• **Text section**:
○ ○ ○ ○ ○
DSHS Reopens In-Person Services; New Library Director Says Day Centers at Libraries Would Confuse Patrons

1. Proponents of a bill (HB 2075) that would force the state Department of Social and Health Services (DSHS) to offer services in person scored a victory this week, as the agency agreed to reopen almost all its community services offices—key access points, prior to the pandemic, for people seeking services ranging from food stamps to cash assistance.

Since 2020, DSHS has required people seeking services to use an online portal or call a telephone hotline, where waits can be as long as several hours. The department opened the community service office lobbies late last year so that people seeking services could call the department on a land line or use a computer to access its online portal, but only agreed to offer services in person again after months of pressure from advocates for low-income and homeless people.

In a letter to stakeholders last week, DSHS Community Services Division director Babs Roberts wrote, “we have heard clearly from many of you and agree that some elements of our plans will not sufficiently meet the needs of all the people we serve, particularly those experiencing the deepest impacts of poverty and homelessness. Thus, we are making changes.”

However, Roberts added, short-staffing and social distancing requirements may result in “limited waiting space and possibly long wait times in our lobbies. This moment (like so many before) will require flexibility and patience.”

As PubliCola reported in January, the closure of in-person services made it essentially impossible for many of the state’s most vulnerable residents, including unsheltered people, to access critical services to which they are entitled, including food stamps, cash assistance, and housing subsidies.
○ ○ ○ ○ ○
[Stored dataset items]
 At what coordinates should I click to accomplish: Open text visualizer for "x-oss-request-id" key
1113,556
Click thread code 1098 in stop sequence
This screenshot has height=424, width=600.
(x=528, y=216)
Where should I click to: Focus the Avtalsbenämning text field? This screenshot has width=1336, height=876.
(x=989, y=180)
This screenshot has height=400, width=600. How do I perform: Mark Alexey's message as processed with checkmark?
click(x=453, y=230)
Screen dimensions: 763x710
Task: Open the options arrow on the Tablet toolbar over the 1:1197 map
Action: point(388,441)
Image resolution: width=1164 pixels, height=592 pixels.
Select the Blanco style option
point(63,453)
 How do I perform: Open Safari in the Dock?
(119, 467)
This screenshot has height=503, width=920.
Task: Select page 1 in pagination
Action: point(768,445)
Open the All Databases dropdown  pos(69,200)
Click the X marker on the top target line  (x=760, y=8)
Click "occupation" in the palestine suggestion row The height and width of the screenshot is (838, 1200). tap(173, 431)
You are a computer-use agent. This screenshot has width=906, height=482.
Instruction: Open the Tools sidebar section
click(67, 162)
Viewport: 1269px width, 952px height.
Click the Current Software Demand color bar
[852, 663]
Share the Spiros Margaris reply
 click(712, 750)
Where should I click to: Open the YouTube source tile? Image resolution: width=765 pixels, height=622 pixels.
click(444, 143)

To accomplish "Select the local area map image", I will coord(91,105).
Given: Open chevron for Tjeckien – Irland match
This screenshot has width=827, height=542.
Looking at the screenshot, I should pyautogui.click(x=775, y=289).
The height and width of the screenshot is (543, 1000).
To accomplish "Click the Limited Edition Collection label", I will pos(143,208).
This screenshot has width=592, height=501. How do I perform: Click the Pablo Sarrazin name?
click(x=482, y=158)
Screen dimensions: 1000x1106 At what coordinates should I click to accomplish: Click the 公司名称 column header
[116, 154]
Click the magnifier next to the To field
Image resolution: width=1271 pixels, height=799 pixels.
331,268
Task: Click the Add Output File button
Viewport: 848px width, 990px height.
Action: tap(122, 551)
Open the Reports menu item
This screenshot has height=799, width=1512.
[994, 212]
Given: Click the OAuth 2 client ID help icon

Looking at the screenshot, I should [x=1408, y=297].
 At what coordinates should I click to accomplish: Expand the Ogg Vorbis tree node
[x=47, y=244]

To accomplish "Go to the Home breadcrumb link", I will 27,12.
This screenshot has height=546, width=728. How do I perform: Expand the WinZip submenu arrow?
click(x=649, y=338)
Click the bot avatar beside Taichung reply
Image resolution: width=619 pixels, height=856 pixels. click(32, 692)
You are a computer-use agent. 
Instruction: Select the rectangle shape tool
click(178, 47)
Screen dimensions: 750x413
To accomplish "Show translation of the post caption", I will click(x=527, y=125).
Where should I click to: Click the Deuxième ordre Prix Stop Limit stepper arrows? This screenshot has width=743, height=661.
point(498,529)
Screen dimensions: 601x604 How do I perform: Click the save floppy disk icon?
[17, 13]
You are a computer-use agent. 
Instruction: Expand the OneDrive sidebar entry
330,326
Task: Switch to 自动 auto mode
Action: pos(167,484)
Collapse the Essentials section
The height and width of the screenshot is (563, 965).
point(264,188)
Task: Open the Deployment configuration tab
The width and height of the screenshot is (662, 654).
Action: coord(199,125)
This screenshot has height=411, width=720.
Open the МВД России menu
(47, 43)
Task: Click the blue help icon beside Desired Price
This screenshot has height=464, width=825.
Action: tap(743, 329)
○ ○ ○ ○ ○
• **Directions for this task**: Extend the news article about DSHS reopening in-person services, beginning right after its last sentence. The material above is separate from the news article and unrelated to it.

• **Written answer**:
Advocates are still pushing for the bill, which would direct DSHS to “strive to ensure” telephone wait times of no more than 30 minutes and would bar DSHS from restricting the kind of services clients can access in person. Friday is the cutoff date for the bill, which is currently in the senate rules committee, to pass out of the senate.

2. After a surprisingly contentious process, the Seattle Public Library Board unanimously appointed interim library director Tom Fay as the city’s Chief Librarian yesterday, rejecting another candidate, former Hennepin County (Minnesota) Library director Chad Helton, who resigned from his previous job amid criticism over his decision to work remotely from Los Angeles.

The vote, coming after a process that was mostly invisible to the public, shed little light on why the board chose Fay over Helton. (The two men were the only candidates that made it to the public stage of the vetting process.) During his one public interview, Helton defended his decision to run the Minnesota library system from California, saying he was just one of many people who started working from home during the pandemic. “The staff wasn’t really aware” that he lived elsewhere, Helton told the board, adding, “I didn’t think it was something that was necessary.” Fay lives in Pierce County.

As the (Minneapolis) Star-Tribune reported last week, Helton resigned from his position on February 1, after the Hennepin County Board of Supervisors passed a law, effective January 1, requiring the heads of public-facing departments like the library to live inside the state. Helton received $60,000 for “emotional damages,” plus $15,000 in attorneys’ fees, as part of a settlement.

Even if the city decided that library buildings would only open as day centers, without offering library services, Fay said, “if people were going in and out, that would be problematic for us, [because patrons] would have expectations of library services that would not be able to be offered.”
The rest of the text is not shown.